Ele frisa que o problema estrutural se forma ao envolver questões políticas que vão de encontro aos interesses dos investidores, depositantes, clientes e acionistas. "E isso é alimentado pela vaidade muitas vezes."
"Temos aí o caso do oferecimento de camarote, viagens, estadias em hotéis paradisíacos, e acaba tendo lobby para se obter alguma vantagem na legislação que dê cobertura a esse tipo de fraude", pontua.
Para o economista Ricardo Coimbra, da Academia Cearense de Economia (ACE), já há alguns meses o Banco Master chamava atenção por conta dos resultados, principalmente por conta da relação com o Banco de Brasília (BRB), que é um banco estatal, de economia mista.
Questionado se a liquidação veio tardia, Ricardo diz que não. "Houve um processo de negociação entre o Banco Master e o BRB que não foi aprovado pelo Banco Central. Foi uma alternativa que o Master buscou, através de articulação com outro banco, mas que está começando a se revelar com vinculações políticas".
"O Banco Central é chamado a intervir no momento em que as informações se mostram críticas. Então, existem procedimentos que devem ser cumpridos tecnicamente e o regulador cumpriu e vem cumprindo esses mecanismos", aponta.

O tema governança corporativa deixou de ser visto como um paradigma no empresário brasileiro ou um "luxo" de grandes corporações para se tornar uma necessidade estratégica. A avaliação é da coordenadora-geral do Capítulo Ceará do Instituto Brasileiro de Governança Corporativa (IBGC), Renata Paula Santiago.

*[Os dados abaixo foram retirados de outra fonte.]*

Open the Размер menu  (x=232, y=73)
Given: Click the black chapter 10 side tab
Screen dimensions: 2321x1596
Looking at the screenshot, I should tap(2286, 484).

Mas se há evolução na gestão, por que grandes fraudes permanecem comuns no dia a dia do mercado? A operação Compliance Zero, da Polícia Federal, investigou a emissão de títulos falsos em que o grande beneficiado era o Banco Master, que obteve lucros oferecendo investimentos em renda fixa, CDB a porcentagens muito mais vantajosas do que a média do mercado.
Sem abordar casos específicos, como o do Master, Renata avalia que casos recentes de empresas investigadas não chegam a contaminar todo o mercado e julga serem "casos pontuais".
A executiva explica que o primordial para as organizações, além do investimento, é permitir que mudanças não sejam limitadas, mas que levem à mudança de cultura organizacional.
Para ela, práticas de transparência, equidade e responsabilização para todos os que se relacionam com a empresa, desde funcionários até instituições de crédito, devem ser ponto basilar para a mudança de rumo de uma organização.
Neste sentido, não há padrão de governança em "tamanho único", mas uma jornada personalizada para cada empresa. Na avaliação da coordenadora do IBGC no Ceará, o mercado passa por um processo de "seleção natural" que deve ser intensificado e empresas com processos pouco transparentes devem sofrer.
"Na medida em que as empresas vão avançando rumo a uma melhor política de governança, elas tendem a rejeitar fazer negócios com empresas que não são bem colocadas porque envolve reputação".